* Start DOCUMENT SECTION *
Finding services on government websites: progress, pain points and potential
Earlier this year Public Digital was invited to assist Bloomberg Philanthropies and the Government of Kyiv in making design decisions about how the City presented services through its main website to citizens and businesses.
Part of that work involved thinking about where to best place services, how to organise them and how to name things.
One aspect of our support involved reviewing websites from peer governments. From that study, it is clear government websites have made a lot of progress in the ways they present service information and transactions for citizens and business. But there is plenty of room for improvement, and a lot to be gained by those governments through sharing what works with one another.
Radical by the standards of the day
In 2012, I stood before a room filled with heads of news from government departments and agencies and walked them through the changes we were making to news content and formats on GOV.UK.
The headline? News content would no longer dominate departmental landing pages and would be deprioritised on the GOV.UK homepage itself to raise the profile of information and links that guided users to services. Putting it diplomatically, my announcements received a lukewarm reception.
I understood their reaction. Back then, news content was the main focus for web teams, taking up most of their efforts. It was also the most frequently updated content on government websites, with news items sometimes published up to five times a day. ‘News’ featured prominently in most top nav bars and on homepages, and also won top placement on the main grids or carousels.
From the analytics we had for departmental websites in the UK, however, we could see that little more than two percent of the annual traffic for these sites was going to news. Of those users coming to the sites for news, the vast majority were finding it not from homepages and nav bars but from external search engines and social media links.
Despite extensive analytics data and user feedback highlighting clear frustration with news content cluttering searches and navigation — hindering users from accessing essential services — the changes we made to how and when news appeared on GOV.UK felt among the most transformative steps in redefining the purpose of government websites.
Being bold
We pressed on and delivered on what people told us they needed most. News releases dropped out of prominence on the homepage and departmental landing pages, replaced by information and signposting for services. Users responded positively in their actions and their feedback.
Yet, for years after GOV.UK’s launch it continued to look like an oddity when screenshotted next to many other government and public sector sites in the UK and around the world. News and marketing-style content still dominated and people had to dig deep for services.
We kept studying the data, talking to users, making iterations and posting about our rationale, and over the years we grew in confidence that, by prioritising informational and transactional services, we had done a good thing as far as users were concerned.
* End DOCUMENT SECTION *
* Start GIVEN ENTRIES *
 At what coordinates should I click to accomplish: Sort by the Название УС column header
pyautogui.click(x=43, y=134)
* End GIVEN ENTRIES *
* Start GIVEN ENTRIES *
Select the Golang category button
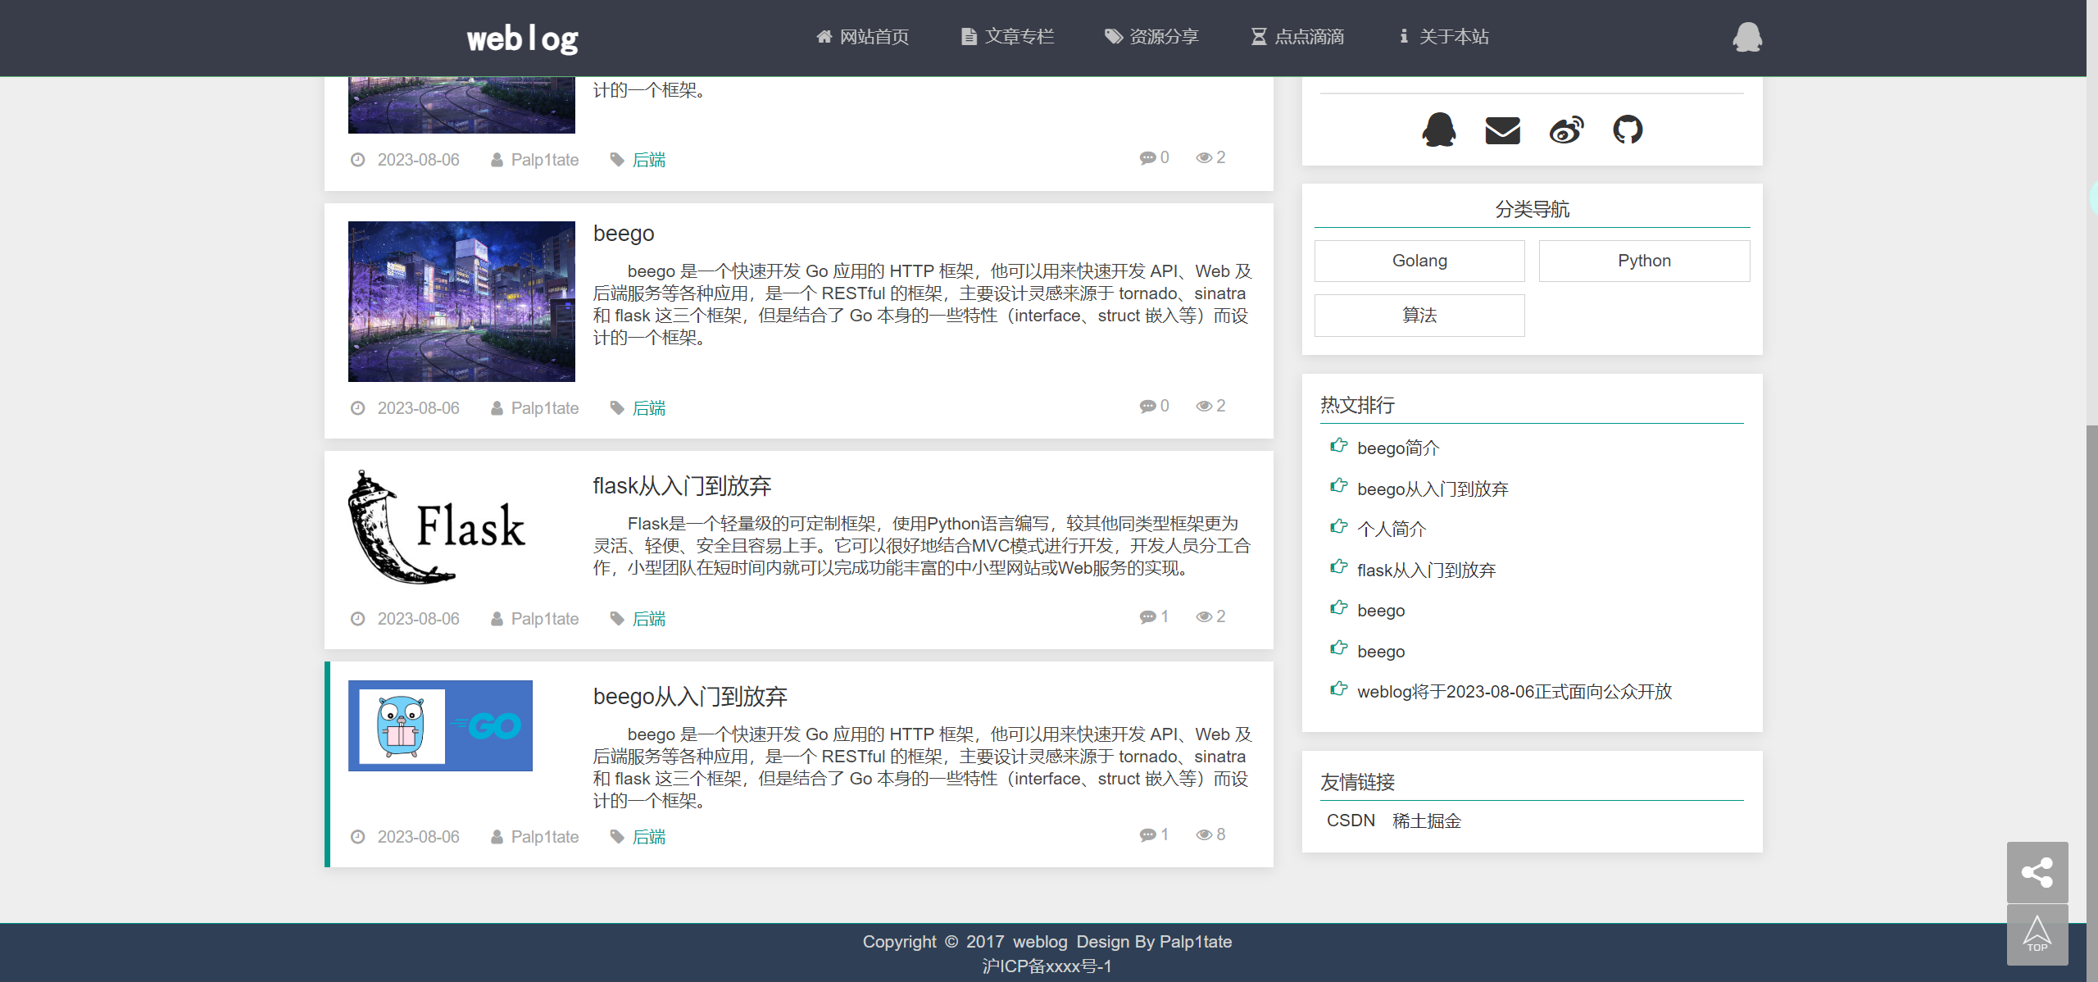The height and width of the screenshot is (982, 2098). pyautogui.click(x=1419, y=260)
* End GIVEN ENTRIES *
* Start GIVEN ENTRIES *
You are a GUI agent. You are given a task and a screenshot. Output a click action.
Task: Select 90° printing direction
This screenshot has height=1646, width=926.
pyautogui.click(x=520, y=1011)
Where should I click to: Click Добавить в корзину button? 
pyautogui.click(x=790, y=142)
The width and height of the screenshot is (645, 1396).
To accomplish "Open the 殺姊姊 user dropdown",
* End GIVEN ENTRIES *
▶ [SHORT PROBLEM A]:
Answer these questions from the text on government websites:
(i) In what year did the author present the news changes on GOV.UK to heads of news?
(ii) How often were news items sometimes published on government websites?
(iii) What share of annual traffic to UK departmental websites went to news?
▶ [SHORT PROBLEM B]: In the text on government websites, begin at the words "Yet, for years" and stop after "deep for services.". Copy that passage, swapping "oddity" for "exception".

▶ [EXPECTED ANSWER A]:
(i) 2012
(ii) Up to five times a day
(iii) Little more than two percent

▶ [EXPECTED ANSWER B]:
Yet, for years after GOV.UK’s launch it continued to look like an exception when screenshotted next to many other government and public sector sites in the UK and around the world. News and marketing-style content still dominated and people had to dig deep for services.